**Provided entries**:
+--

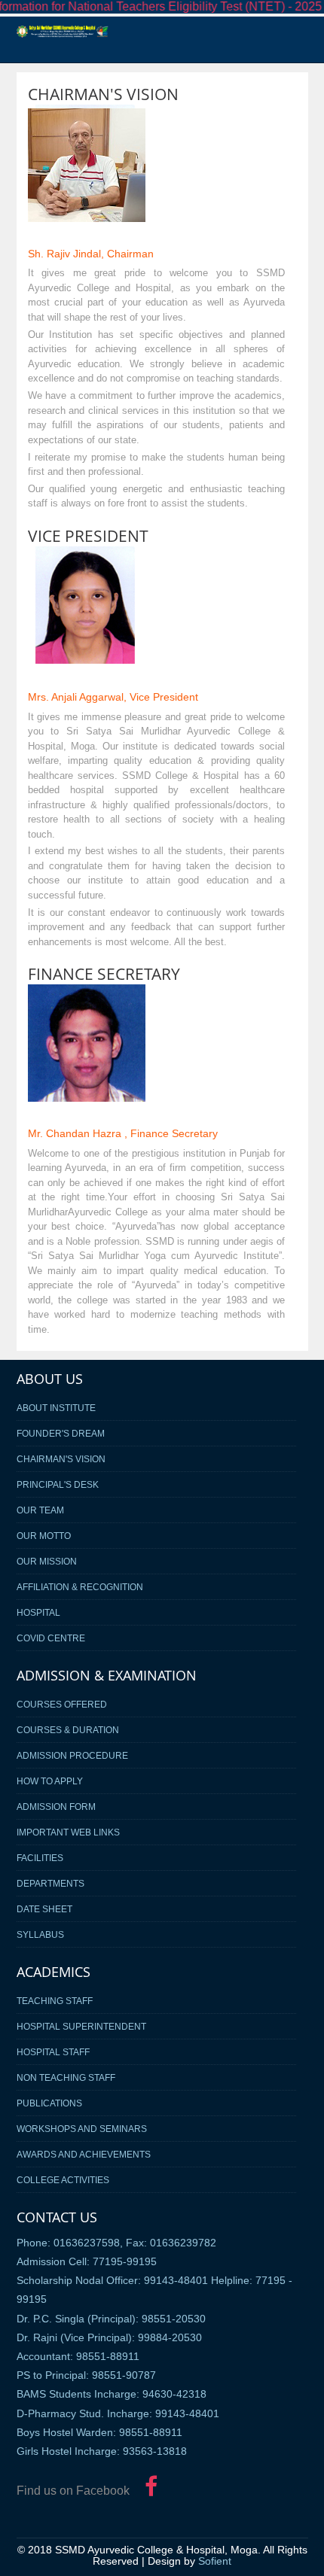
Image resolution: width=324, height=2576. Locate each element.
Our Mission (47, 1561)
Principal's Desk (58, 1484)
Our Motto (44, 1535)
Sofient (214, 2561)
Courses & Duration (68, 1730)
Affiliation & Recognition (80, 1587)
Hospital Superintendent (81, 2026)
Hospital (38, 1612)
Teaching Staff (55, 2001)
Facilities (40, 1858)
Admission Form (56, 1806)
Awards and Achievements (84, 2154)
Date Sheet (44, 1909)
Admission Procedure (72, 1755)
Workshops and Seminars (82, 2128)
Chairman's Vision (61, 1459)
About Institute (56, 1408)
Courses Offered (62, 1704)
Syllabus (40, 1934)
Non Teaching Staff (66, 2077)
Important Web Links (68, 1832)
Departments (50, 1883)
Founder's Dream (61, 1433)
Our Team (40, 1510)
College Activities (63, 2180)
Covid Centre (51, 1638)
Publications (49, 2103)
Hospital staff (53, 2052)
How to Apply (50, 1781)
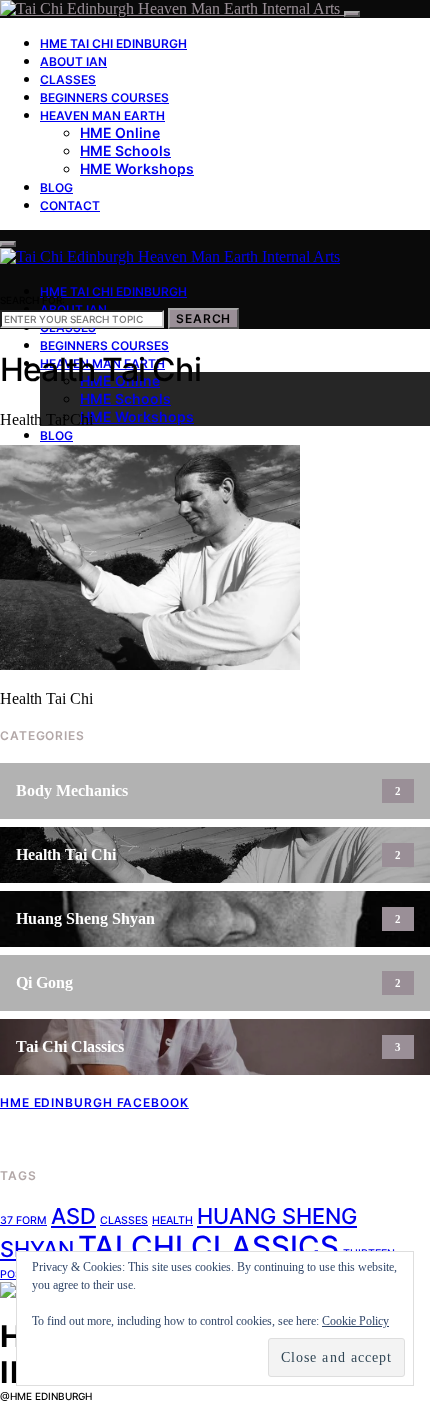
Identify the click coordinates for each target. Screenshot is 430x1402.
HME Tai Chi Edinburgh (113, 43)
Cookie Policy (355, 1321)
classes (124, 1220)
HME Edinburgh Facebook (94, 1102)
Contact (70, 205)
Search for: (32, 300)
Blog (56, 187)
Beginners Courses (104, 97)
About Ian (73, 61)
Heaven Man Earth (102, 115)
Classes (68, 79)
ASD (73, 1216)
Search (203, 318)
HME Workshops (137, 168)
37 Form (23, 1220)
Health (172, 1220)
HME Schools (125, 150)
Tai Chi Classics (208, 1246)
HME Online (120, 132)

+--

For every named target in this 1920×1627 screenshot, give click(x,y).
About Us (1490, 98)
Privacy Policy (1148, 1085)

+--

**Instructions to follow**: Within the records above, how many lines include the word "Workshops"? Only the number is wanted.

**Answer to the problem**: 2